Junko Mori
Position title: UW–Madison resident fellow (2024-2025)
Pronouns: She/her
Address:
Professor, Department of Asian Languages and Cultures, UW–Madison
Cultural Diplomacy, Linguistic Capital, and Raciolinguistic Dynamics: The History of K-12 Japanese Language Education in Wisconsin
This book project investigates the history of K-12 Japanese language and culture education in Wisconsin by focusing on the development, implementation, and legacy of the Japanese Language and Culture Assistant Program administered by the state’s Department of Public Instruction from 1989 to 1993. With reference to the three central notions of cultural diplomacy, linguistic capital, and raciolinguistic dynamics, the project explores how the essential purpose and benefits of Japanese language and culture education in this upper Midwestern state were envisioned differently by program developers, district administrators, local teachers, Japanese interns, and students with different racial, ethnic, national, and linguistic backgrounds.

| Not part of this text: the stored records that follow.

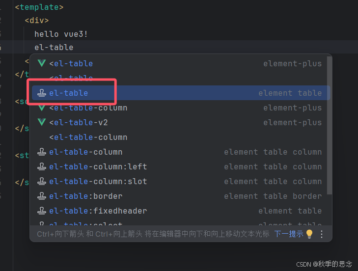The height and width of the screenshot is (271, 358).
Task: Open the three-dot options menu in popup footer
Action: [322, 234]

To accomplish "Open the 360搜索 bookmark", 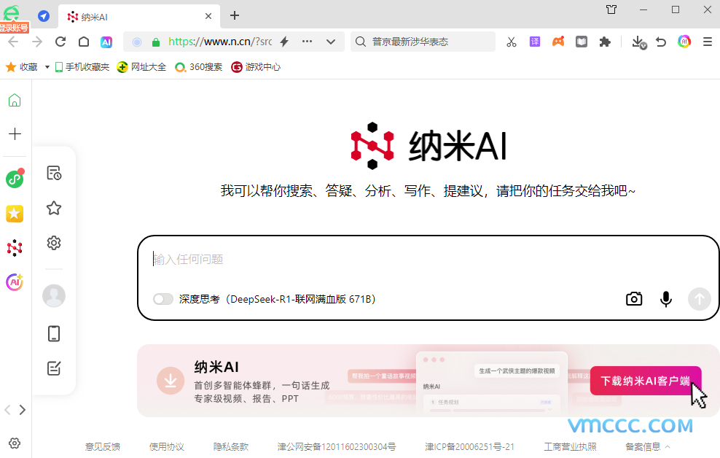I will 199,67.
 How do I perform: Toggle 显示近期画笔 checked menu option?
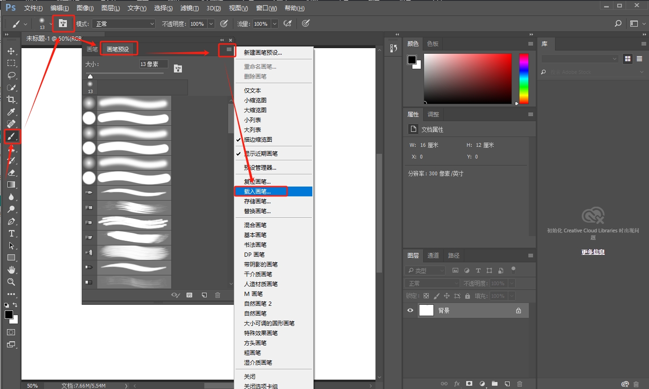coord(260,153)
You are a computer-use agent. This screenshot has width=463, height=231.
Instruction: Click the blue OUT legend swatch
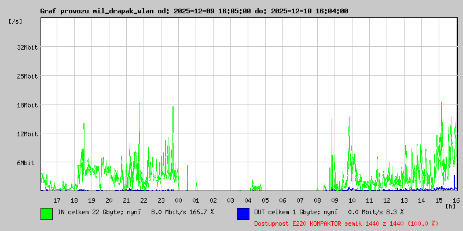tap(243, 214)
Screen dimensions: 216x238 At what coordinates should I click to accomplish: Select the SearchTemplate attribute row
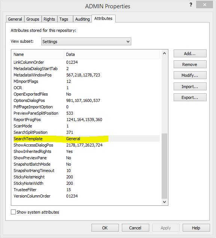(86, 139)
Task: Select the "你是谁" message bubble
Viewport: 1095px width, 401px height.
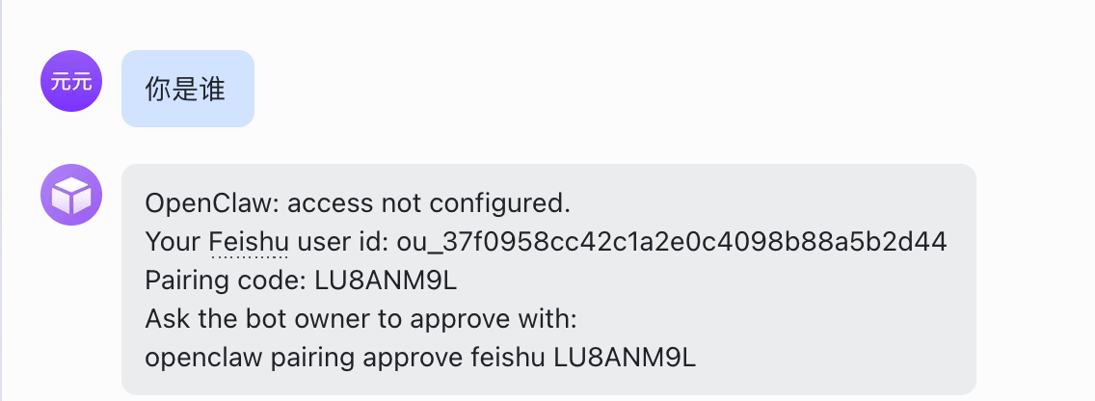Action: (187, 89)
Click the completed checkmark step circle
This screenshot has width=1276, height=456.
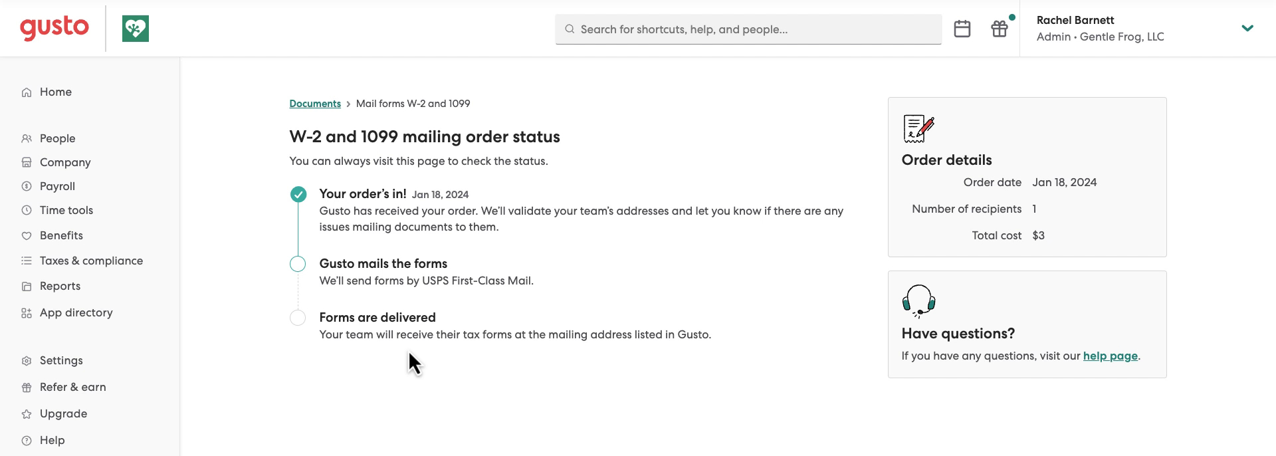tap(298, 194)
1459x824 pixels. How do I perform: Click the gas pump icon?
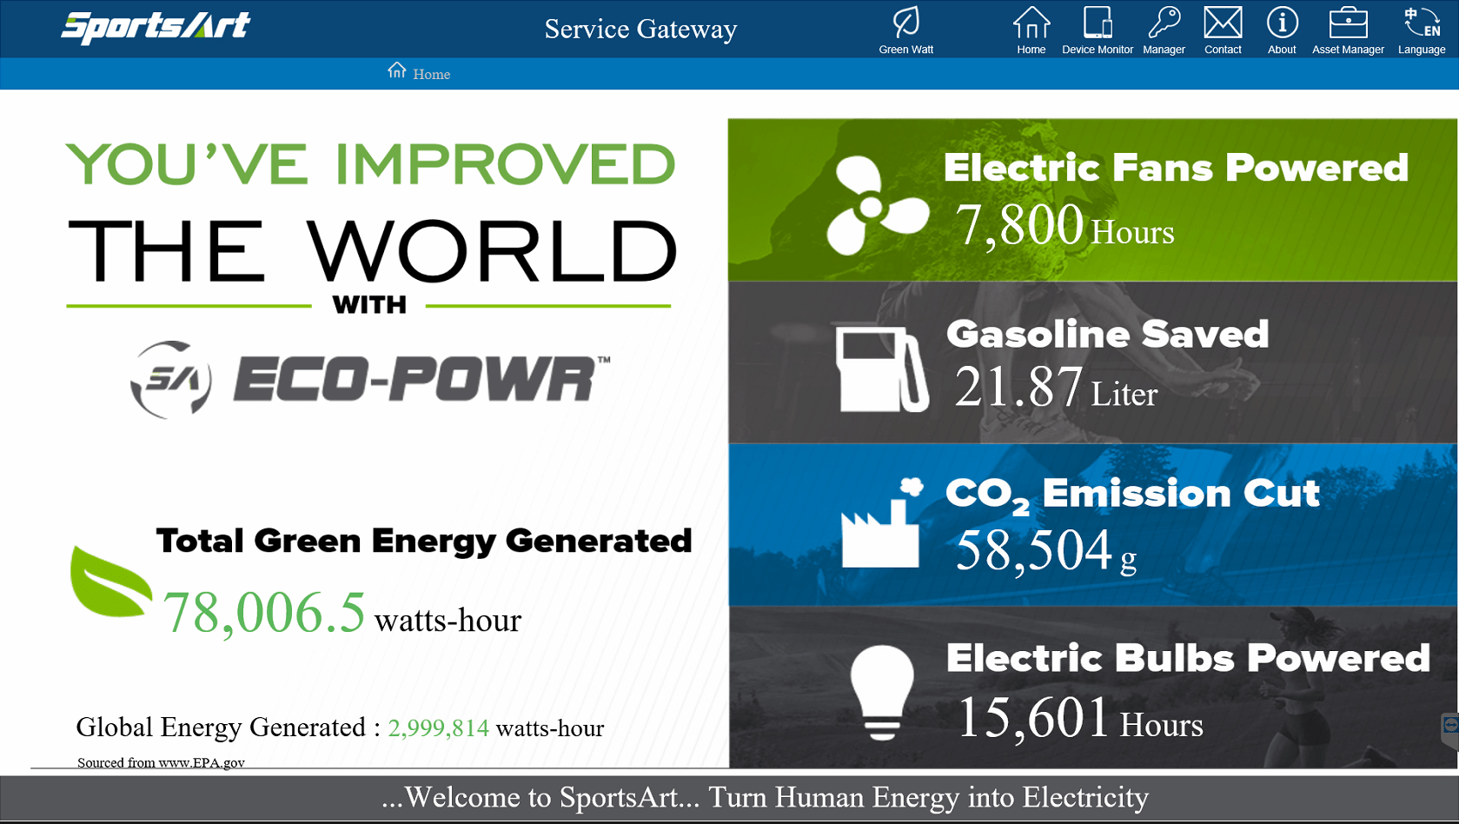880,369
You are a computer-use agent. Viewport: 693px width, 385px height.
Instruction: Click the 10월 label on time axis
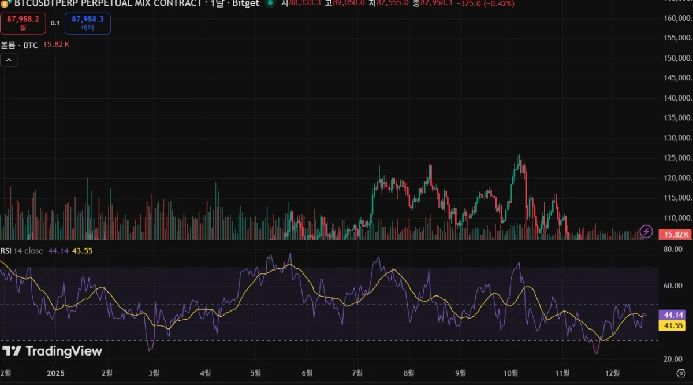[x=511, y=373]
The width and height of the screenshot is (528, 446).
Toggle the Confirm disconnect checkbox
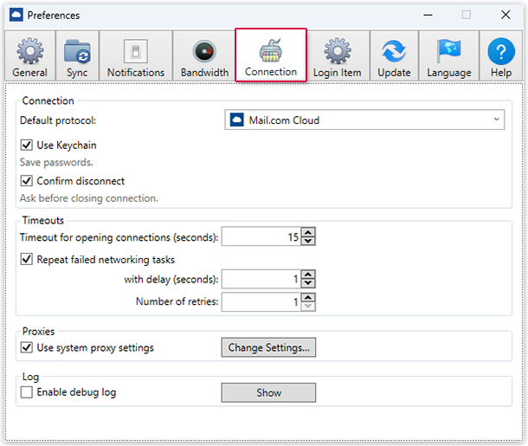click(x=26, y=181)
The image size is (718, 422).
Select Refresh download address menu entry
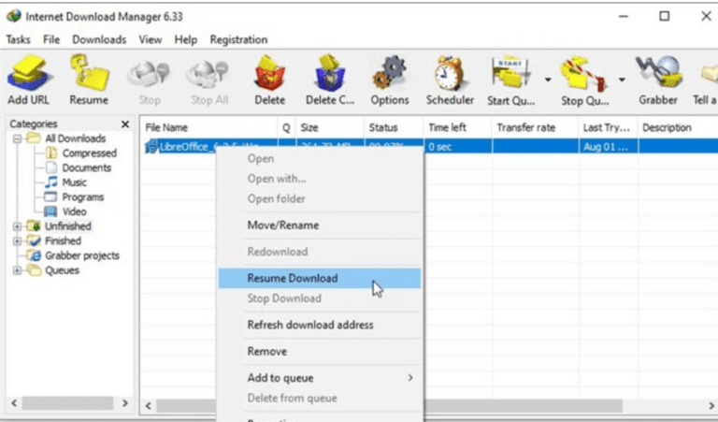click(309, 325)
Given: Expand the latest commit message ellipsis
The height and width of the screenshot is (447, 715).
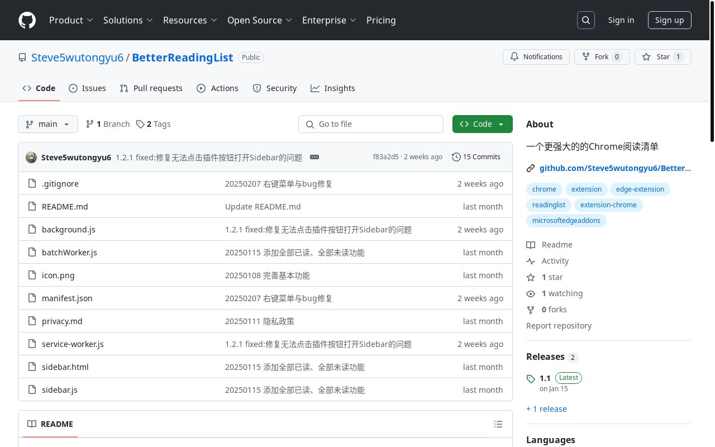Looking at the screenshot, I should [314, 157].
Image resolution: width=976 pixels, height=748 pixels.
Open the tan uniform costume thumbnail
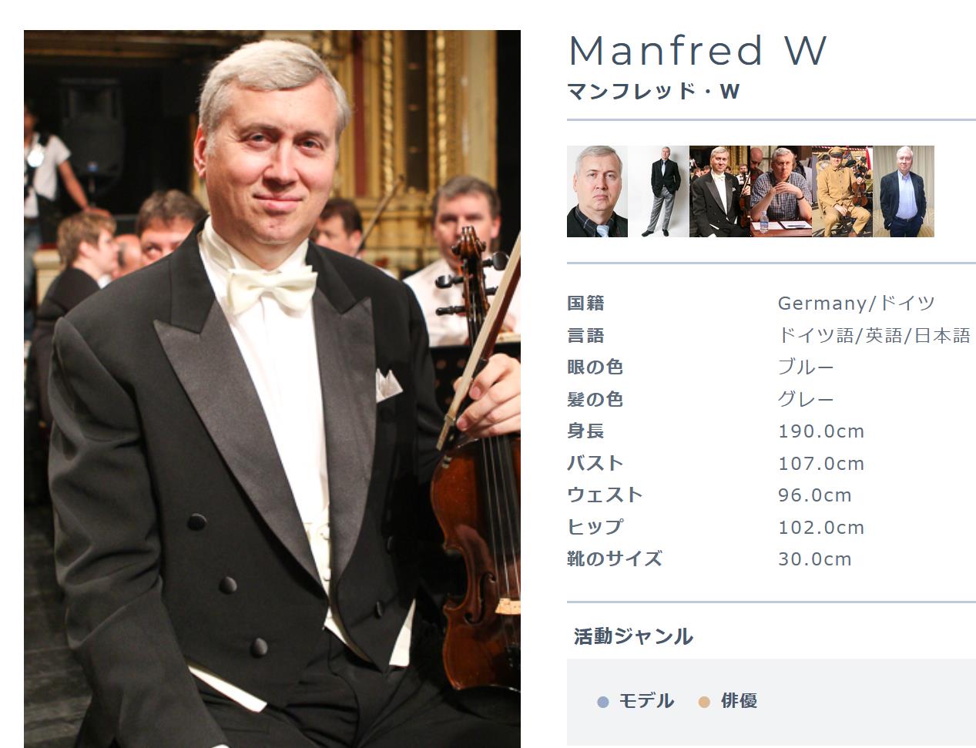pyautogui.click(x=842, y=191)
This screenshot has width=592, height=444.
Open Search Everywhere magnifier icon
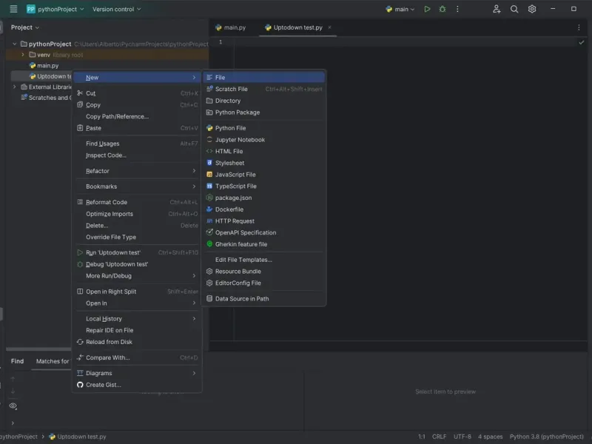(x=514, y=9)
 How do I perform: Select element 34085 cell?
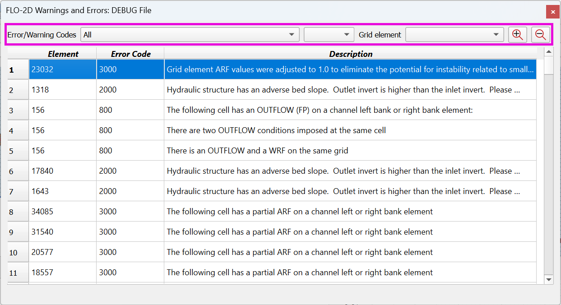(x=62, y=212)
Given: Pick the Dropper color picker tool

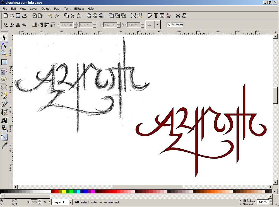Looking at the screenshot, I should [x=4, y=146].
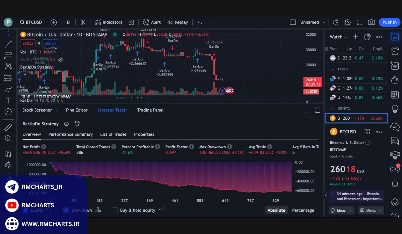
Task: Open Ideas for BTCUSD
Action: pos(341,210)
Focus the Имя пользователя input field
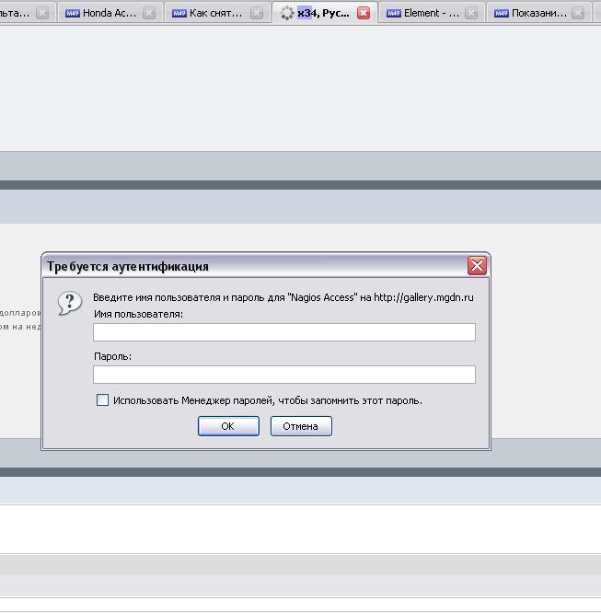 (283, 332)
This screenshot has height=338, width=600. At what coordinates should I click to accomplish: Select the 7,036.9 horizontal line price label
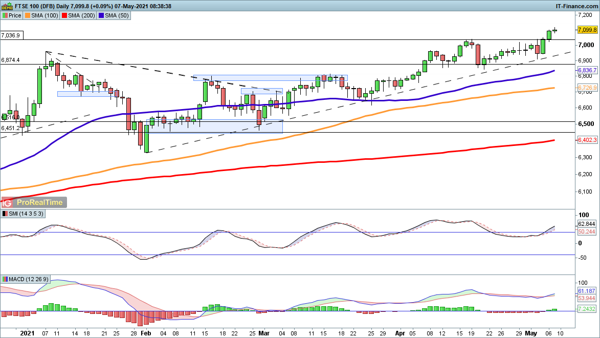(11, 36)
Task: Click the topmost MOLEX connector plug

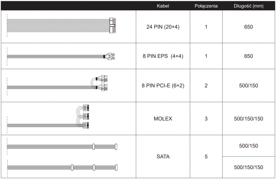Action: pyautogui.click(x=86, y=107)
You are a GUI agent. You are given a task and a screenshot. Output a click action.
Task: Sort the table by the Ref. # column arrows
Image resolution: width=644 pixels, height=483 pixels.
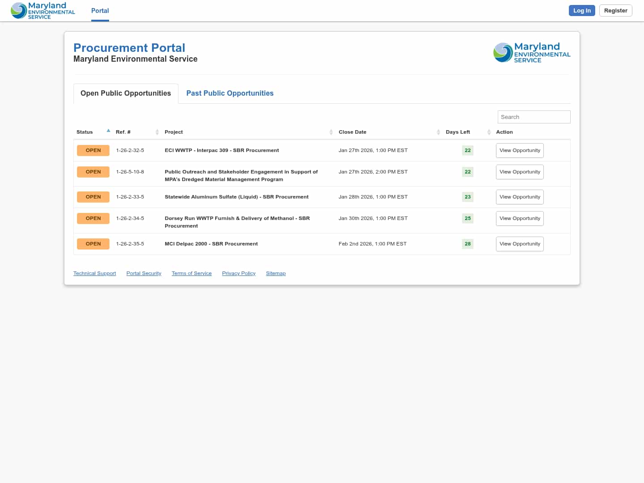coord(157,132)
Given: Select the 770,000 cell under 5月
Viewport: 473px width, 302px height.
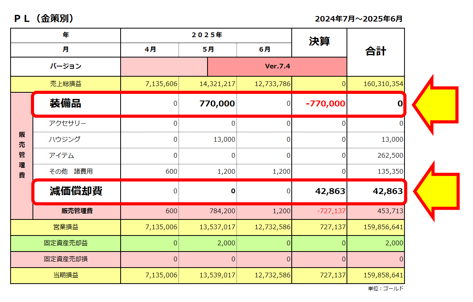Looking at the screenshot, I should click(217, 104).
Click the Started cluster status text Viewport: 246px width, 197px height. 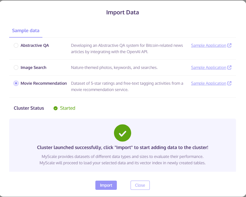point(68,108)
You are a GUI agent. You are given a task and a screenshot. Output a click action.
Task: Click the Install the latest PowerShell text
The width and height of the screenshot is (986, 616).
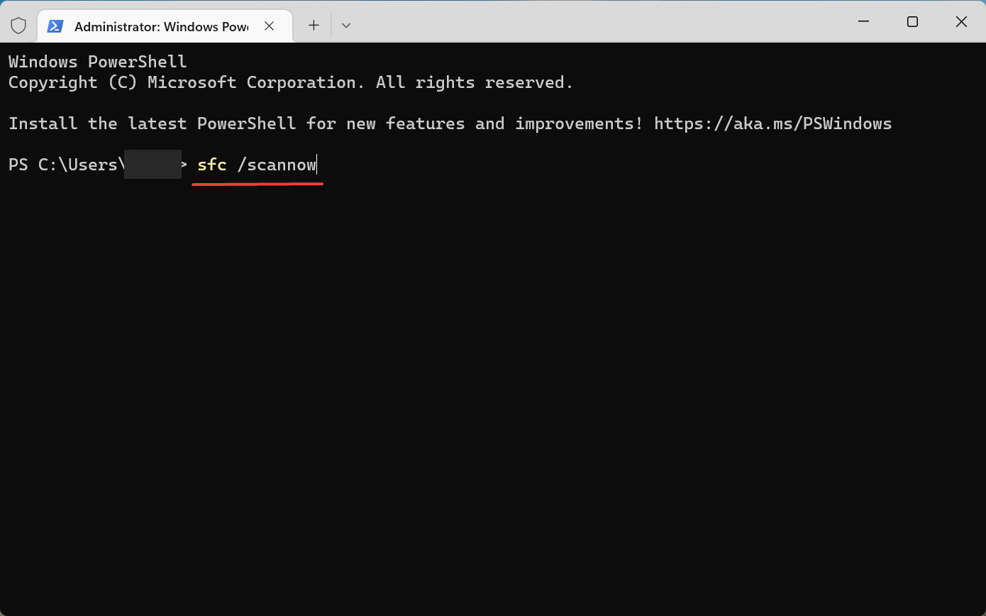(x=152, y=123)
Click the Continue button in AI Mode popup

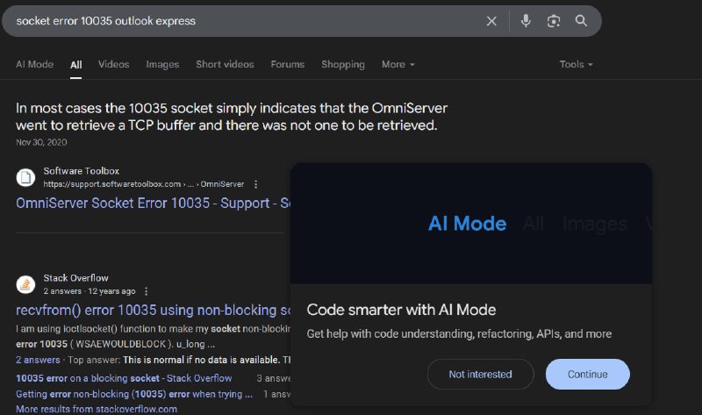click(x=587, y=375)
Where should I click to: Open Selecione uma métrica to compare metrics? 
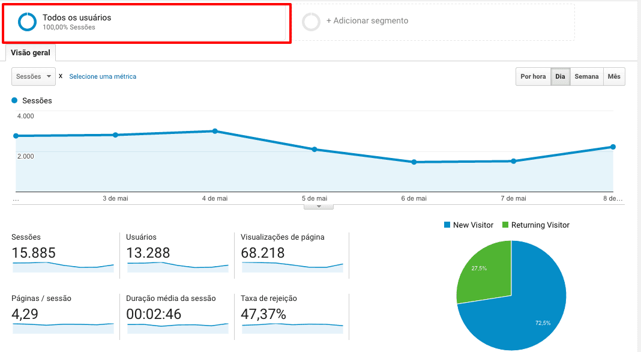pyautogui.click(x=103, y=76)
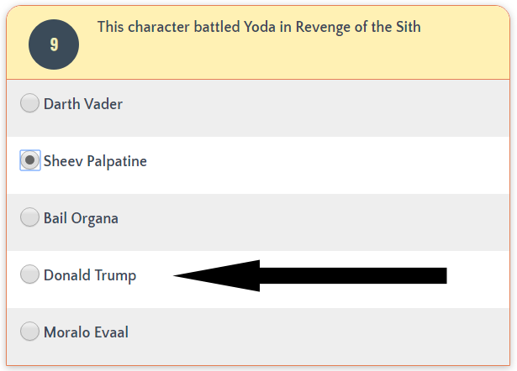Click empty space in Darth Vader row

(x=336, y=104)

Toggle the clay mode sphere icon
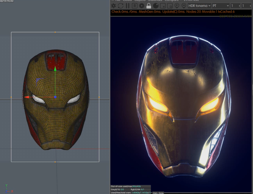pyautogui.click(x=156, y=6)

Junko Mori is Professor of Japanese language and linguistics in the Department of Asian Languages and Cultures and a member of the interdepartmental Doctoral Program in Second Language Acquisition (SLA). She is a recipient of the ACTFL/MLJ Paul Pimsleur Award for Research in Foreign Language Education and a past president of the American Association of Teachers of Japanese. Her research interests have evolved over the years. Her earlier focus was on multimodal, moment-by-moment microanalysis of meaning-making processes observed in video-recorded social interactions involving first- and second-language speakers of Japanese. In recent years, the scope of her research has expanded to address the issue of diversity and inclusion in the language classroom, multilingual workplaces, and the professional community of language educators. Her current project takes yet another turn. It is a blend of contemporary history, ethnography, and autobiography that examines the development of the late 1980s to early 1990s when a state-led initiative recruited many Japanese college graduates, including her, to promote Japanese language and culture education in public schools throughout Wisconsin.